Interestingly, the India-based website Firstpost Bollywood also devoted an entire post recently to the fact that Khan, “a superhuman from India”, was played by “the thoroughly Caucasian Benedict Cumberbatch” and not by one of the “many brown actors in the world at large and in Bollywood in particular”.

The post concludes by noting that, while the actor might not feed into current ethnic stereotypes, the character, as depicted in this film, might still do that:

Here’s what’s interesting about the choice that Abrams made: the man named Khan who reduces skyscrapers to rubble and terrorises Americans is a white man and not a bearded chap with an olive complexion who may be considered suspicious by airport security personnel in large parts of the world. He is, as Cumberbatch said in an interview, a “home-grown terrorist”. He doesn’t seem foreign, he’s doesn’t look like ‘the other’; in fact, he looks no different from the others who make up the American majority. But his name is Khan and he is here to wreak terror.

Then there is Baz Luhrman’s adaptation of The Great Gatsby. And the fascinating thing about this film appearing so close to the release of Star Trek into Darkness is that, where Abrams cast an English actor as a South Asian — possibly to avoid negative stereotyping of South Asians — Luhrman cast a South Asian actor, Amitabh Bachchan, as a Jewish gangster to avoid negative stereotyping of Jews.
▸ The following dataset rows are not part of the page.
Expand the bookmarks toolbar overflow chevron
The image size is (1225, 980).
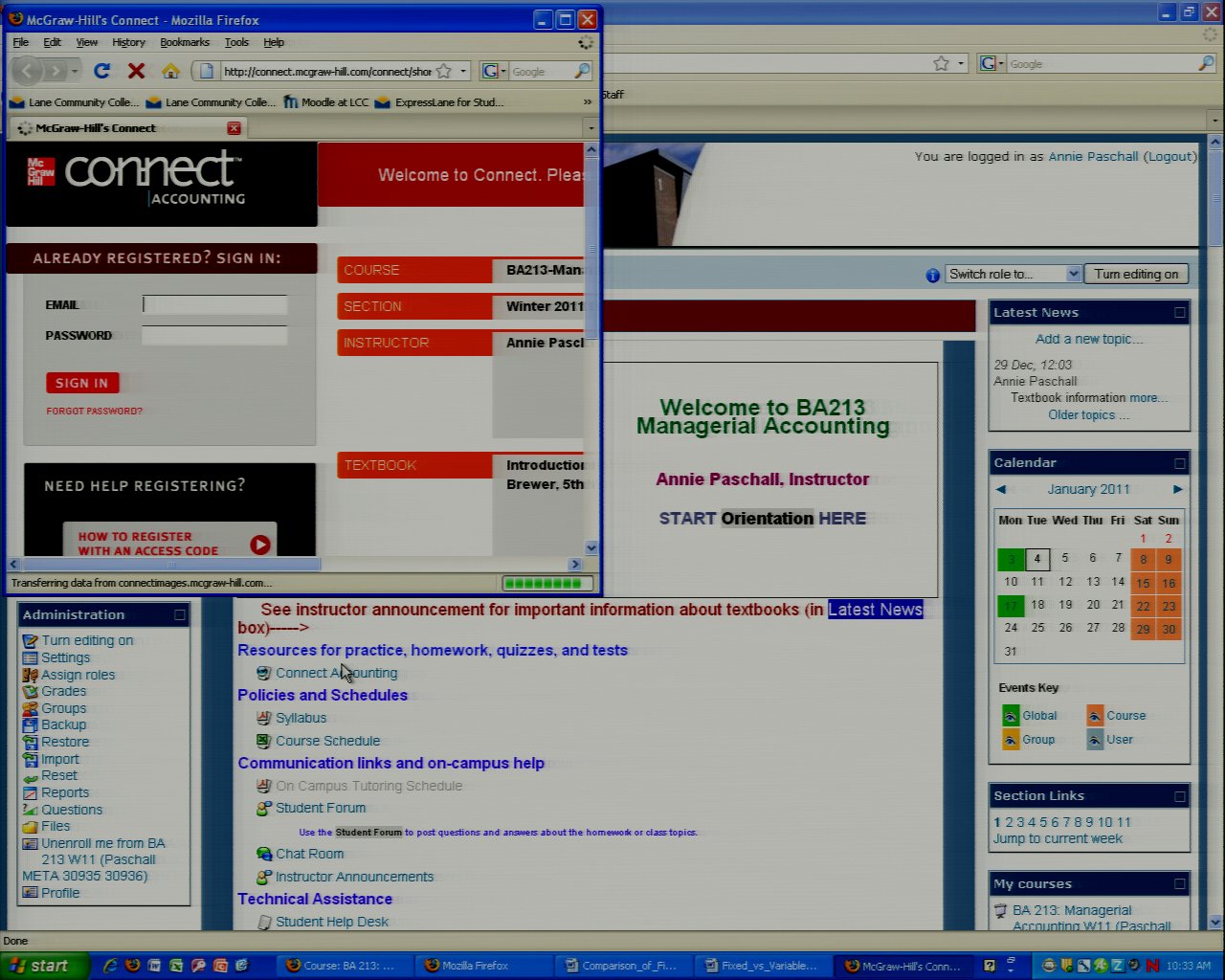point(587,101)
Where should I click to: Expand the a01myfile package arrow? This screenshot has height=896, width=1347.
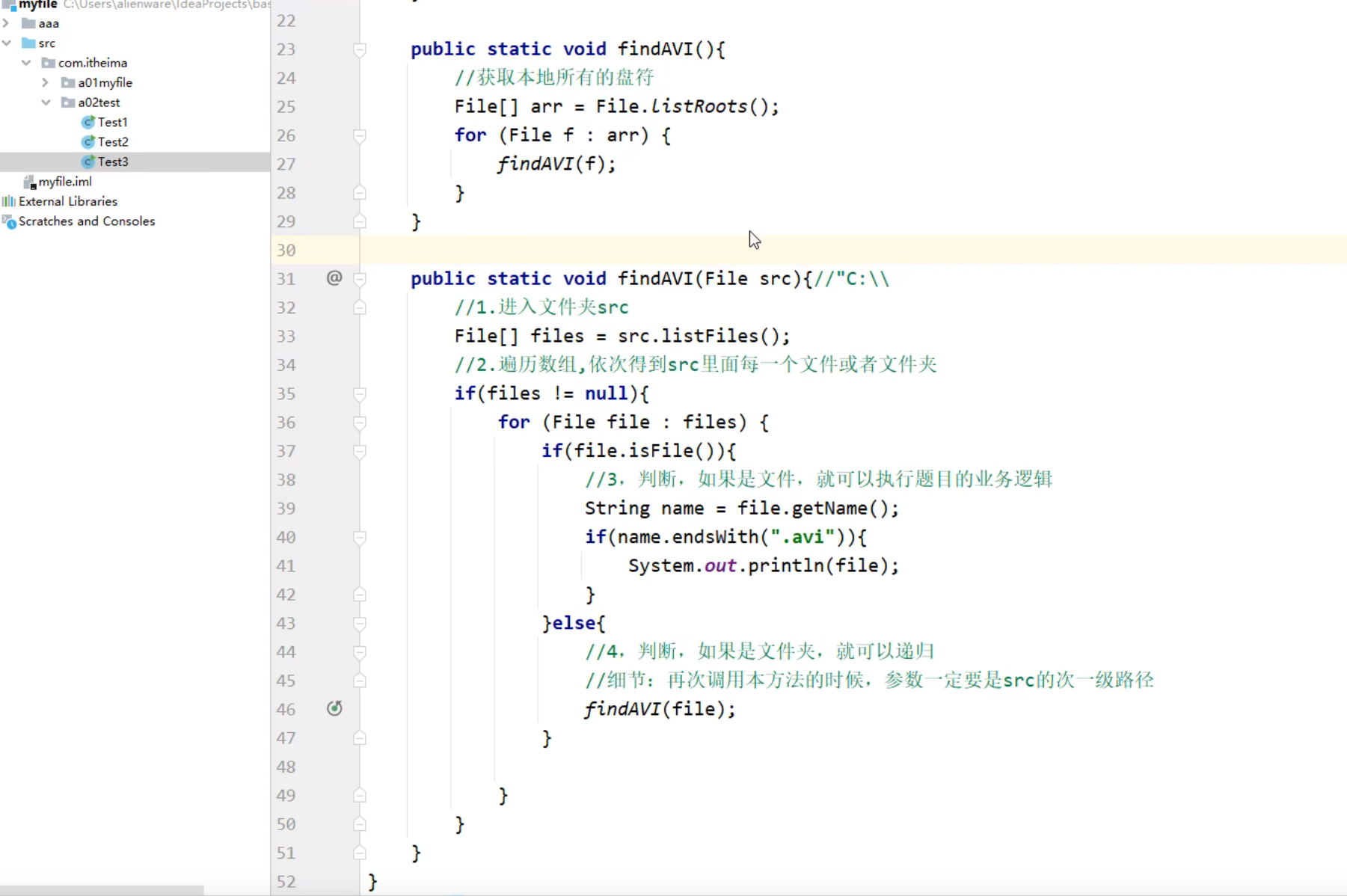coord(46,82)
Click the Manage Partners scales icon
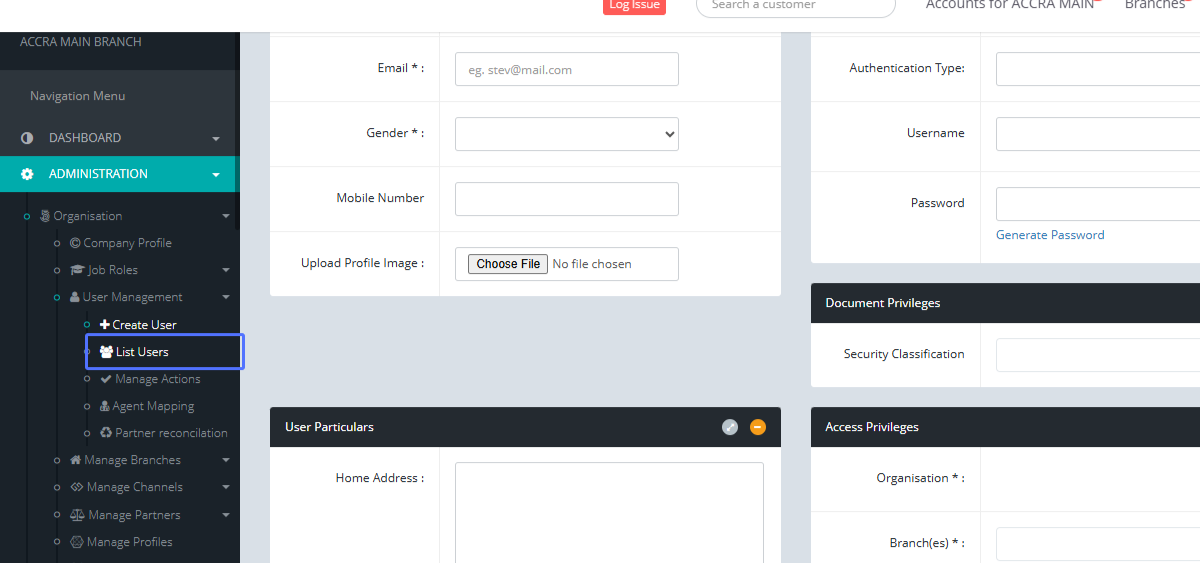 click(77, 515)
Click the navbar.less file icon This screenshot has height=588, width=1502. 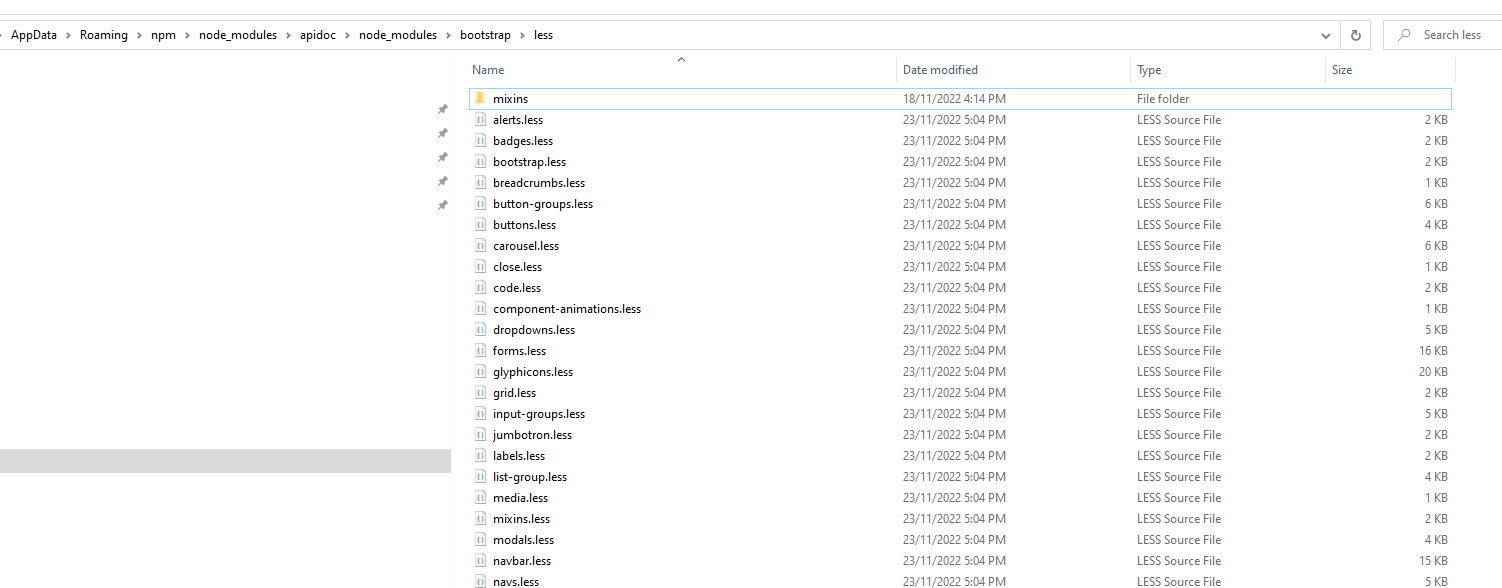click(480, 561)
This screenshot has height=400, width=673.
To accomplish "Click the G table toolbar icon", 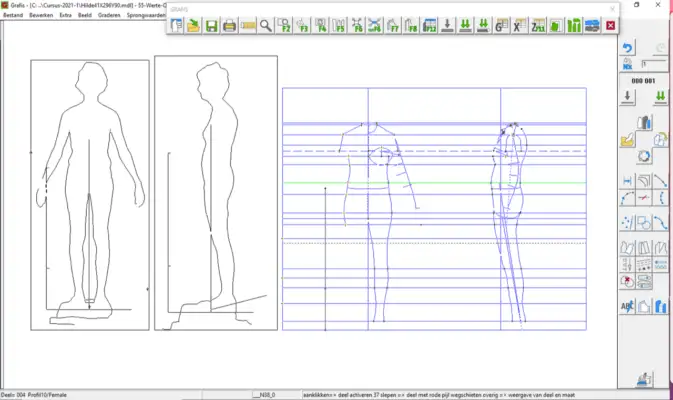I will point(501,26).
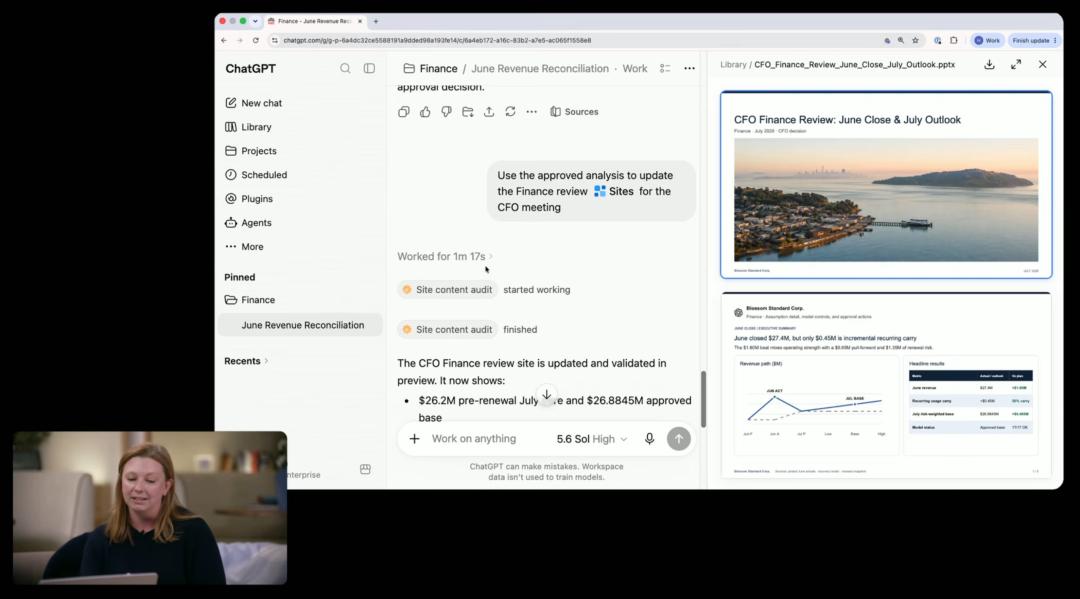The width and height of the screenshot is (1080, 599).
Task: Click the chat vertical scrollbar
Action: pyautogui.click(x=703, y=399)

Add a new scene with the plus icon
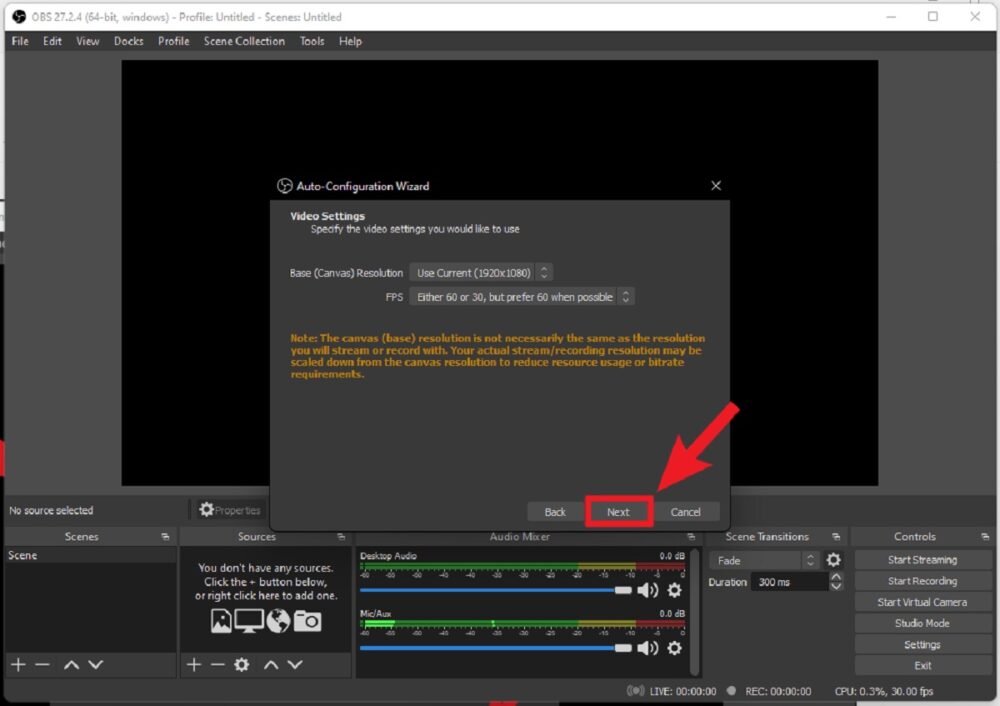point(17,664)
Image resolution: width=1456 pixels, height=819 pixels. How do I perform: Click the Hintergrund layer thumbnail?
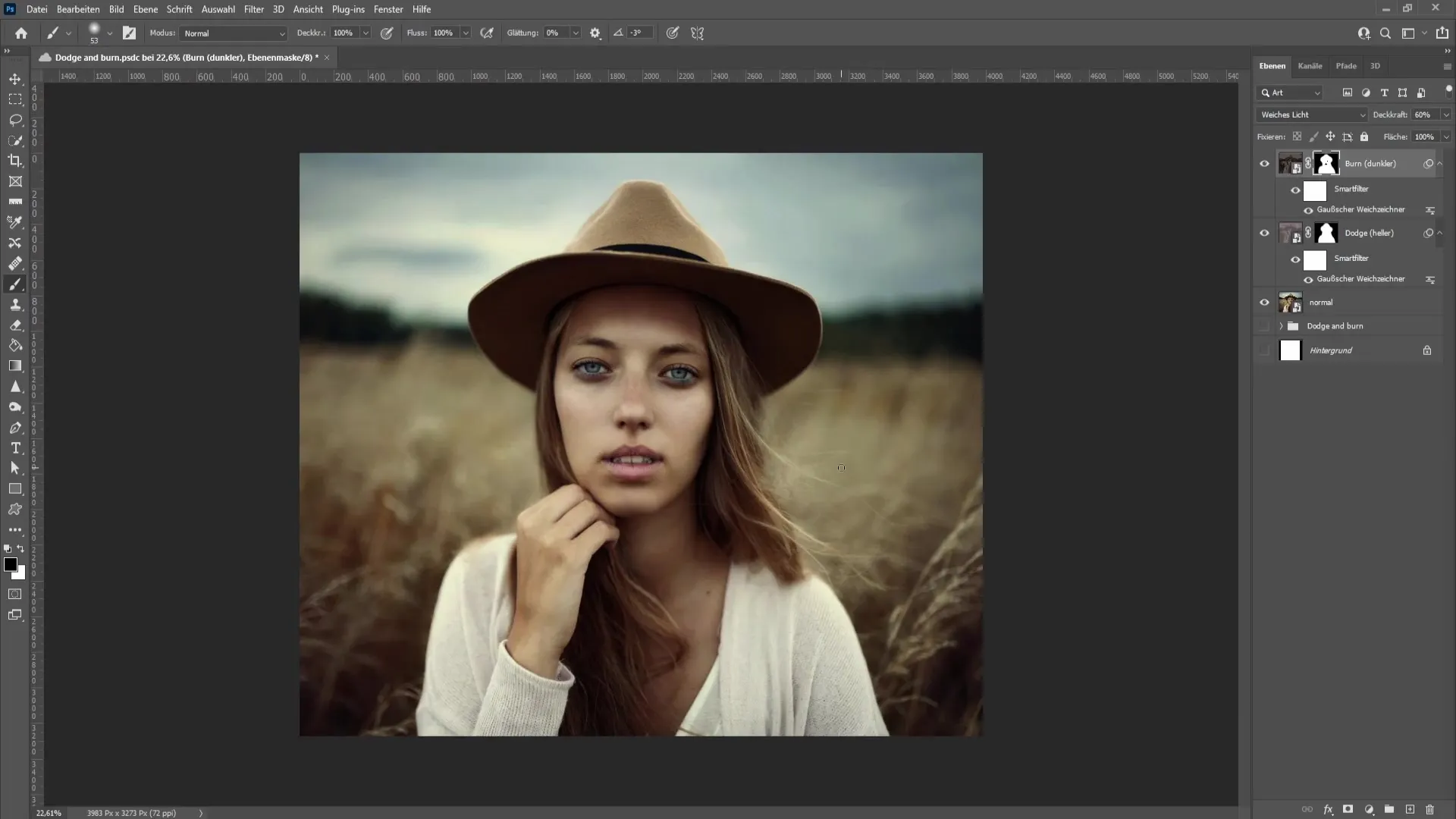click(1289, 350)
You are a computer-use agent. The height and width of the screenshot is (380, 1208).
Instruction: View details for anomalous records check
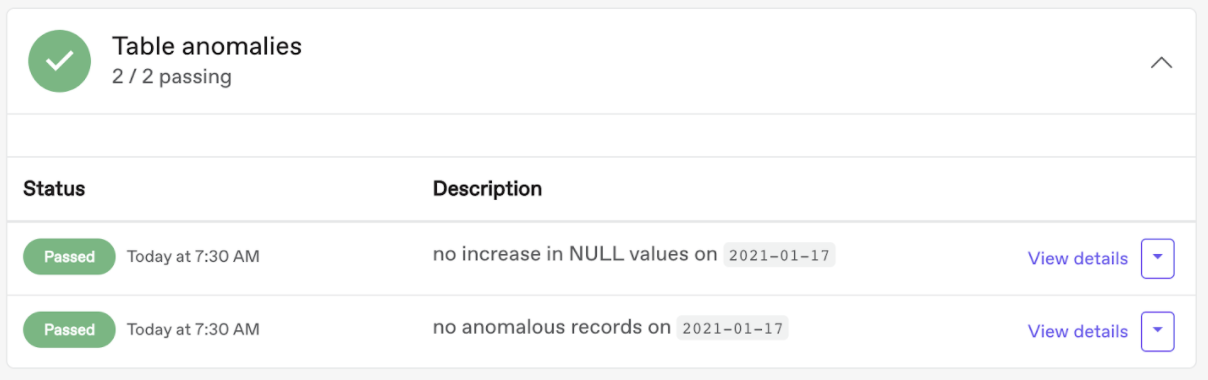[1077, 331]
As Danielle Berrin notes at JewishJournal.com, Luhrman himself has said that he cast a non-Jewish actor as Meyer Wolfsheim — a fictitious gangster modeled after real-life gangster Arnold Rothstein — because he wanted to avoid the “broad, anti-Semitic” depiction of Wolfsheim in the original novel. Berrin goes on to ask:

Was there no way to portray Fitzgerald’s Jew as a Jew without the seamy stereotypes? In casting an Indian actor, Luhrmann effectively usurped the Jewishness of the character and managed to avoid it entirely. Save for his name, Luhrmann’s Wolfsheim is not identifiable as a Jew in any meaningful way.

On some level, this constitutes a denial of historical truth on the part of the director, even as it ethnically (and perhaps creatively) reimagines the role. Is Luhrmann trying to tell us ethnicities are interchangeable? That because Fitzgerald’s character was portrayed in anti-Semitic strokes he should not be portrayed as a Jew? Perhaps some see in this betrayal of the character’s essence a triumph against stereotype. But it seems more accurate to suggest that it illustrates the director’s own confusion and lack of imagination (which is actually quite stunning considering how brilliantly fresh the rest of the film is).

Berrin also notes that the decision to cast a non-Jew as the gangster makes little sense because other characters in the film actually talk about the character’s Jewishness when he isn’t onscreen, and she asks if Luhrman could have found a more successful way through this minefield by casting a “very talented and very conspicuously Jewish actor” in the part — someone like, say, Adrien Brody.

Be all that as it may, it is striking to see this issue come up in two very different films released so close together — and it is especially striking to see how one film declined to let an Indian be the bad guy when the character was actually Indian (or at least South Asian), while the other film was quite willing to let an Indian be the bad guy (or at least the somewhat dodgy guy) when the character was quite explicitly not Indian.

Oh, and in case you’re wondering, Firstpost Bollywood critic Nikhil Taneja praised The Great Gatsby as “the most Bollywood of Baz Luhrmann’s films” and said Bachchan’s brief performance in the film was a “pleasant surprise” and “undoubtedly one of the best-acted Indian cameos in Hollywood cinema so far.”